Das Mädchen irrte, denn seine Aufzeichnungen erreichten allein in Deutschland eine Auflage von mindestens zwei Millionen Exemplaren. Sie sind und waren Stoff im Unterricht, und sie gelten nach wie vor als eines der bewegendsten Dokumente der Judenverfolgung in Nazi-Deutschland. Der Verlag S. Fischer hat nun eine aufwändige Neuausgabe von Anne Franks „Tagebuch“ herausgebracht, das um einige bisher unveröffentlichte Seiten ergänzt wurde.

Wenig mehr als zwei Jahre schrieb Anne das auf, was sie bewegte, ärgerte, freute und ängstigte. Der erste Eintrag stammt vom 12. Juni 1942 – ihrem 13. Geburtstag, zu dem sie das Tagebuch geschenkt bekommen hatte. Damals lebte Anne mit ihren Eltern und der Schwester noch relativ sorglos, doch nicht einmal einen Monat später war „so viel geschehen, als hätte sich plötzlich die Welt umgedreht“. Die Familie hatte in einem Hinterhaus in der Amsterdamer Prinsengracht untertauchen müssen. „Wie ein Singvogel, dem die Flügel mit harter Hand ausgerissen worden sind“, kam sich Anne in diesem Versteck vor, das sich die Franks mit einer weiteren Familie und einem Mann teilen mussten.
--------
__Aufgaben__.
- A) Gib aus dem Text über Anne Franks Tagebuch den Abschnitt von „Das Mädchen irrte, denn“ bis einschließlich „Seiten ergänzt wurde.“ wortgetreu wieder.
- B) Erkläre anhand des Textes über Anne Franks Tagebuch in ein bis drei Sätzen, weshalb der erste Eintrag vom 12. Juni 1942 stammt.
- C) Führe den Text über Anne Franks Tagebuch im Anschluss an seinen letzten Satz weiter.
Die anschließende Auflistung hat mit dem Text über Anne Franks Tagebuch nichts zu tun.

[Gesammelte Dateneinträge]
--------
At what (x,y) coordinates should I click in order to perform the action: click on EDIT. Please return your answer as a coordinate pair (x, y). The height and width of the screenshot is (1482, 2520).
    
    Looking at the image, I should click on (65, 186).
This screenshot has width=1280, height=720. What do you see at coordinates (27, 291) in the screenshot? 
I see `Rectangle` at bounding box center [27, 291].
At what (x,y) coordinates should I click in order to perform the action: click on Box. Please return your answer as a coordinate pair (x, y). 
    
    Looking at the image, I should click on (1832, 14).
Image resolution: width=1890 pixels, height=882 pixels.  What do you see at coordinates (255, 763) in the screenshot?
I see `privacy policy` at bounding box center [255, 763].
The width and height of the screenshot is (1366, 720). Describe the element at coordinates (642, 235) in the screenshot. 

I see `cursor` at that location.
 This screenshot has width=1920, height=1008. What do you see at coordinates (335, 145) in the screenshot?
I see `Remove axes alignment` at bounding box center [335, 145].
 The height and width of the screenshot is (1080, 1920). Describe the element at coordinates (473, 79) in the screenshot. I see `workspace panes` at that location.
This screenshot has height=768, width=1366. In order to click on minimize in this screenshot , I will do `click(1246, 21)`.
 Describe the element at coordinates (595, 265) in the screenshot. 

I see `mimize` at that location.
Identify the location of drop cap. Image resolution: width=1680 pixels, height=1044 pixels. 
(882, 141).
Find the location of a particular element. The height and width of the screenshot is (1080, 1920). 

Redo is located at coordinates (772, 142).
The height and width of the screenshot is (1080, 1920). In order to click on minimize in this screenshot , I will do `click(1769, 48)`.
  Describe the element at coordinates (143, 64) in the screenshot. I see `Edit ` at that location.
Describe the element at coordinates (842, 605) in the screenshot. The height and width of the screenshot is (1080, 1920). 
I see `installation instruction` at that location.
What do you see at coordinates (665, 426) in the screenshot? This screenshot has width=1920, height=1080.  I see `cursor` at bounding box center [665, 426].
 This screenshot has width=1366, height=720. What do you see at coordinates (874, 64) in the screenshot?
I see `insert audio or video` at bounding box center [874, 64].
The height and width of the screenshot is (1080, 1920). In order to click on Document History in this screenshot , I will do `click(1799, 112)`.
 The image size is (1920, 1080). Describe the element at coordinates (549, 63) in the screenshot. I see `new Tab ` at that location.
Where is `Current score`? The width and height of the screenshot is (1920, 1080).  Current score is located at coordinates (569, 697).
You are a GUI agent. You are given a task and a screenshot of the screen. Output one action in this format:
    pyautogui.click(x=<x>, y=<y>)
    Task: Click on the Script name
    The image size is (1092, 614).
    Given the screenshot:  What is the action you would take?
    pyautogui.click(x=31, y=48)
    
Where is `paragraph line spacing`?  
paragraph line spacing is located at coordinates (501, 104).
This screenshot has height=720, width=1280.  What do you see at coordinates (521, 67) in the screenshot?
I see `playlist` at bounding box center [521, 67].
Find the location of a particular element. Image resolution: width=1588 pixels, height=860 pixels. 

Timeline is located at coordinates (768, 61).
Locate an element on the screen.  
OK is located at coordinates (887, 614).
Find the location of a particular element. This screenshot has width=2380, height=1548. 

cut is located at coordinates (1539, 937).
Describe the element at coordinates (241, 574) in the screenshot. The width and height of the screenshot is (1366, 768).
--------
__Lösungen je Aufgabe__.
- A)
Das Mädchen irrte, denn seine Aufzeichnungen erreichten allein in Deutschland eine Auflage von mindestens zwei Millionen Exemplaren. Sie sind und waren Stoff im Unterricht, und sie gelten nach wie vor als eines der bewegendsten Dokumente der Judenverfolgung in Nazi-Deutschland. Der Verlag S. Fischer hat nun eine aufwändige Neuausgabe von Anne Franks „Tagebuch“ herausgebracht, das um einige bisher unveröffentlichte Seiten ergänzt wurde.

- B) Der 12. Juni 1942 war Annes 13. Geburtstag. Zu diesem Anlass hatte sie das Tagebuch geschenkt bekommen und begann noch am selben Tag damit.

- C)
Das junge Mädchen protokollierte alles, was es mit den wachen Augen einer Heranwachsenden beobachtete. Anne erlebte die Gereiztheit der auf engem Raum zusammengepferchten Menschen ebenso wie ihre eigene Angst, Einsamkeit und Verzweiflung, die sie immer wieder tapfer zu bekämpfen suchte. Es gab auch harmonische Augenblicke für die Versteckten und für Anne, die sich im Laufe der Zeit immer mehr von ihren Eltern löste und Peter, dem zwei Jahre älteren Leidensgenossen, näherte.

Die Hoffnung der Eingeschlossenen wuchs mit der Invasion der Alliierten von Tag zu Tag. „Vielleicht“, schrieb Anne am 6. Juni 1944 in ihr Tagebuch, „kann ich im September oder Oktober doch wieder zur Schule gehen.“ Doch die Hoffnung trog. Das Versteck wurde verraten, und am 4. August wurden die acht Untergetauchten von der SS und holländischen „Helfern“ abgeführt. Nur Vater Otto Frank überlebte von ihnen die Konzentrationslager. Anne starb im Februar oder März 1945 – ebenso wie ihre Schwester Margot – auf dem Transport nach Bergen-Belsen an Typhus.

Nach der Verhaftung wurde Annes Tagebuch gerettet und erschien 1950 erstmals in Deutschland. Erst 1998 tauchten in Amsterdam fünf bisher unbekannte Seiten aus dem Diarium auf. Man geht davon aus, dass Annes Vater diese Passagen wegen ihrer kritischen Formulierungen über die Eltern nicht zur Veröffentlichung hatte freigeben wollen. Otto Frank starb 1980 in der Schweiz. Seither verfügt der Anne-Frank-Fonds in Basel über die Autorenrechte.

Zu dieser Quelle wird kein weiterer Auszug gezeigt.